Over the past few decades, liver disease has become common worldwide, resulting in a mortality rate of 2 million deaths per year.^1,2 Liver dysfunction causes disordered bilirubin excretion, and subsequent hyperbilirubinemia often occurs due to bilirubin accumulation, leading to further deterioration of the disease and even death.³ In addition to hyperbilirubinemia, endotoxemia is another severe complication associated with liver disease, e.g., hepatitis,⁴ fibrosis/cirrhosis,^5,6 and hepatocellular carcinoma.⁷ In these liver diseases, Kupffer cells and liver sinusoidal endothelial cells cannot eliminate endotoxin (also called lipopolysaccharide, LPS) in the body, resulting in endotoxemia, organ disorders, and even death.^8,9

In clinical practice, hemoperfusion is one of the most useful strategies for blood purification. This strategy has been utilized as a vital treatment for liver disease,^10–12 effectively improving the survival rate of patients.¹³ Resin, a spherical polymer with a porous structure and high specific surface area, is widely applied as an adsorbent in hemoperfusion.¹⁴ For example, the adsorbent polystyrene-divinylbenzene (PS-DVB) anion exchange resin shows strong bilirubin detoxification and a fast adsorption rate and has been commercially applied by Asahi Kasei Co., Japan.¹⁵ However, most of the current adsorbents exploited for the treatment of hepatitis target the removal of a single toxin, bilirubin,^16,17 and endotoxin clearance has rarely been considered. Incomplete removal of toxins will result in poor therapeutic effects.¹⁸

To overcome this chronic problem, we prepared novel polymyxin B (PMB)-engineered polystyrene-divinylbenzene microspheres, as shown in Fig. 1. PMB is a cyclic and highly cationic decapeptide derived from Bacillus polymyxa.^19,20 The endotoxin–PMB complex is very stable and has an association constant (K_a) ranging from 1.8 × 10⁻⁶ to 2.3 × 10⁻⁶ M.²¹ In the present study, we grafted 11-mercaptoundecanoic acid (MA) onto microspheres as a linker by thiol-ene click chemistry and then immobilized PMB to the surface via EDC/NHS coupling reactions. The scheme is illustrated in Fig. 2a. Considering the stable endotoxin–PMB interaction and the excellent bilirubin detoxification ability of PS-DVB microspheres, we expected that these novel microspheres could efficiently remove both bilirubin and endotoxin from patients.

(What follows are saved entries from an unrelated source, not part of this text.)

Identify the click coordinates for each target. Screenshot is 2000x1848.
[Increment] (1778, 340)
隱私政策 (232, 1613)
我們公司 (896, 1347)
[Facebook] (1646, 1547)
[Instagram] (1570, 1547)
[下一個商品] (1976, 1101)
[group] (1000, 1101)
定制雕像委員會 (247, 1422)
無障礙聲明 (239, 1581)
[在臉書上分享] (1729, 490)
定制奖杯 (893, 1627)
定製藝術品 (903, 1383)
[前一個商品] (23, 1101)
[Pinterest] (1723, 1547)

Fig. 1 Scheme of polymyxin B engineered polystyrene-divinylbenzene microspheres adsorbent for bilirubin and endotoxin removal.

Fig. 2 (a) Scheme of the P-PMB microspheres prepared by thiol-ene click chemistry and EDC/NHS coupling reactions. (b) The FTIR spectra of different microspheres. (c) XPS N 1s high-resolution spectra of PS-DVB, P-MA and P-PMB microspheres. (d) XPS C 1s high-resolution spectra of P-PMB microspheres. (e) SEM images of the indicated microspheres at 50x and 300 00x magnifications.

2. Materials and methods

2.1 Materials

Endotoxin standards, chromogenic end-point Tachypleus Amebocyte Lysate (TAL) for endotoxin detection and endotoxin-free water were purchased from Xiamen Horseshoe Crab Reagent Manufactory (Xiamen, China). Bilirubin was purchased from Aladdin Bio-Chem Technology Co., Ltd (Shanghai, China). Anticoagulated rabbit blood and rabbit serum were purchased from Hongquan Biotechnology Co., Ltd (Guangzhou, China). Mouse embryonic fibroblast cells (L929) and human umbilical vein endothelial cells (HUVECs) were obtained from the American Type Culture Collection (ATCC; MD, USA). Cell counting kit-8 (CCK-8) was purchased from Dongren Chemical Technology Co., Ltd (Japan). Dulbecco's modified essential medium (DMEM), fetal bovine serum (FBS) and penicillin-streptomycin liquid were purchased from Gibco BRL Co. Ltd (CA, USA).

Polystyrene-divinylbenzene microspheres (PS-DVB microspheres; the diethylbenzene content was greater than 79%, and the content of hanging double bonds was 2.2–3.1 mmol g⁻¹) were provided by Guangdong Baihe Medical Devices Group Co., Ltd (Guangzhou, China), and 11-mercaptoundecanoic acid (MA, 98%) and PMB were obtained from Sigma Chemical Co., Ltd (MO, USA). Phosphate-buffered saline (PBS) was purchased from Solarbio Technology Co., Ltd (Beijing, Chain). 2,2-dimethoxy-2-phenylacetophenone (DMPA) and N,N-dimethylformamide (DMF) were purchased from Aladdin Bio-Chem Technology Co., Ltd (Shanghai, China). N-Hydroxysuccinimide (NHS) and N-(3-dimethyl-minopropyl)-N′-ethylcarbodiimide hydrochloride (EDC HCl) were purchased from Shanghai Macklin Biochemical Co., Ltd (Shanghai, China). Ethanol absolute was purchased from Guangshi reagent Technology Co., Ltd (Zhaoqing, China). All other materials and solvents were of analytical reagent grade.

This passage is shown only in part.